Dataset entries:

○ ○ ○ ○

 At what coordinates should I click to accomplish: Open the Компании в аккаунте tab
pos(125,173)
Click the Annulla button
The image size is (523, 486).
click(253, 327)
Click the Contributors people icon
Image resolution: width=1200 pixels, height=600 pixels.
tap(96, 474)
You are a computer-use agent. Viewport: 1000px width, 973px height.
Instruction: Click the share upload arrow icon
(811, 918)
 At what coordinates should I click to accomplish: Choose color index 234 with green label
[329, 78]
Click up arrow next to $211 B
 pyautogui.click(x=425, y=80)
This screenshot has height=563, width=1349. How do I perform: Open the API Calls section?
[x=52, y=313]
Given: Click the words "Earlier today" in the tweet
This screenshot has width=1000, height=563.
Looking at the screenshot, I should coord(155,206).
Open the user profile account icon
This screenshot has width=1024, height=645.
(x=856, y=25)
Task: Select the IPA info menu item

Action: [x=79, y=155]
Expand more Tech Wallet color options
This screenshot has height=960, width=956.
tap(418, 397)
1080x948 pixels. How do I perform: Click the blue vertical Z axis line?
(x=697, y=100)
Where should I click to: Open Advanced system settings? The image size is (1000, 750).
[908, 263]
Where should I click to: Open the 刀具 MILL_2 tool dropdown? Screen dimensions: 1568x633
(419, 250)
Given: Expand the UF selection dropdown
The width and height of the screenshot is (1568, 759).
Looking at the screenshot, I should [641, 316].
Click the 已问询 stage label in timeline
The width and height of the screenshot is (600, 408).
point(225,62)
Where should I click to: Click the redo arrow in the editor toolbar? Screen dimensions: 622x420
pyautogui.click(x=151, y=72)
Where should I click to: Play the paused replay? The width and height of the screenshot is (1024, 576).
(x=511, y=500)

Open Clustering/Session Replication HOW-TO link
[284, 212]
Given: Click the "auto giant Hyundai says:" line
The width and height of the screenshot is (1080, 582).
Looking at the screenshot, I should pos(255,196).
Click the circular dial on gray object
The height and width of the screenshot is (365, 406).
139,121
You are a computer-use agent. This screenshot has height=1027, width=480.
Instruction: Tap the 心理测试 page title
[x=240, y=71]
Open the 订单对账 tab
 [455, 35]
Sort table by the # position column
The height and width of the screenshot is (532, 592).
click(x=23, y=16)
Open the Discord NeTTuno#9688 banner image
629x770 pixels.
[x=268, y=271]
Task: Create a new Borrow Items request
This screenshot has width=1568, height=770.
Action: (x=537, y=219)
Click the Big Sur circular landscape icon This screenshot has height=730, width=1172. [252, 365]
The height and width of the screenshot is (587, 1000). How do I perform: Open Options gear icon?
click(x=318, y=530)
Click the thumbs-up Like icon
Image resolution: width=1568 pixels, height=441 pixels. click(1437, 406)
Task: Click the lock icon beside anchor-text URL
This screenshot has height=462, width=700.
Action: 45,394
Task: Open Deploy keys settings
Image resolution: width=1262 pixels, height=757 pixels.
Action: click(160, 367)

○ ○ ○ ○

■ TASK BRIEF ■
Repeat each record verbatim.

■ OUTPUT OF THE TASK ■
 At what coordinates should I click to accomplish: Open the Компании в аккаунте tab
pos(125,173)
Click the Annulla button
The image size is (523, 486).
click(253, 327)
Click the Contributors people icon
Image resolution: width=1200 pixels, height=600 pixels.
tap(96, 474)
You are a computer-use agent. Viewport: 1000px width, 973px height.
Instruction: Click the share upload arrow icon
(811, 918)
 At what coordinates should I click to accomplish: Choose color index 234 with green label
[329, 78]
Click up arrow next to $211 B
 pyautogui.click(x=425, y=80)
This screenshot has height=563, width=1349. How do I perform: Open the API Calls section?
[x=52, y=313]
Given: Click the words "Earlier today" in the tweet
This screenshot has width=1000, height=563.
Looking at the screenshot, I should coord(155,206).
Open the user profile account icon
This screenshot has width=1024, height=645.
(x=856, y=25)
Task: Select the IPA info menu item

Action: [x=79, y=155]
Expand more Tech Wallet color options
This screenshot has height=960, width=956.
tap(418, 397)
1080x948 pixels. How do I perform: Click the blue vertical Z axis line?
(x=697, y=100)
Where should I click to: Open Advanced system settings? The image size is (1000, 750).
[908, 263]
Where should I click to: Open the 刀具 MILL_2 tool dropdown? Screen dimensions: 1568x633
(419, 250)
Given: Expand the UF selection dropdown
The width and height of the screenshot is (1568, 759).
Looking at the screenshot, I should [641, 316].
Click the 已问询 stage label in timeline
The width and height of the screenshot is (600, 408).
point(225,62)
Where should I click to: Click the redo arrow in the editor toolbar? Screen dimensions: 622x420
pyautogui.click(x=151, y=72)
Where should I click to: Play the paused replay? The width and height of the screenshot is (1024, 576).
(x=511, y=500)

Open Clustering/Session Replication HOW-TO link
[284, 212]
Given: Click the "auto giant Hyundai says:" line
The width and height of the screenshot is (1080, 582).
Looking at the screenshot, I should pos(255,196).
Click the circular dial on gray object
The height and width of the screenshot is (365, 406).
139,121
You are a computer-use agent. This screenshot has height=1027, width=480.
Instruction: Tap the 心理测试 page title
[x=240, y=71]
Open the 订单对账 tab
 [455, 35]
Sort table by the # position column
The height and width of the screenshot is (532, 592).
click(x=23, y=16)
Open the Discord NeTTuno#9688 banner image
629x770 pixels.
[x=268, y=271]
Task: Create a new Borrow Items request
This screenshot has width=1568, height=770.
Action: (x=537, y=219)
Click the Big Sur circular landscape icon This screenshot has height=730, width=1172. [252, 365]
The height and width of the screenshot is (587, 1000). How do I perform: Open Options gear icon?
click(x=318, y=530)
Click the thumbs-up Like icon
Image resolution: width=1568 pixels, height=441 pixels. click(1437, 406)
Task: Click the lock icon beside anchor-text URL
This screenshot has height=462, width=700.
Action: 45,394
Task: Open Deploy keys settings
Image resolution: width=1262 pixels, height=757 pixels.
Action: click(160, 367)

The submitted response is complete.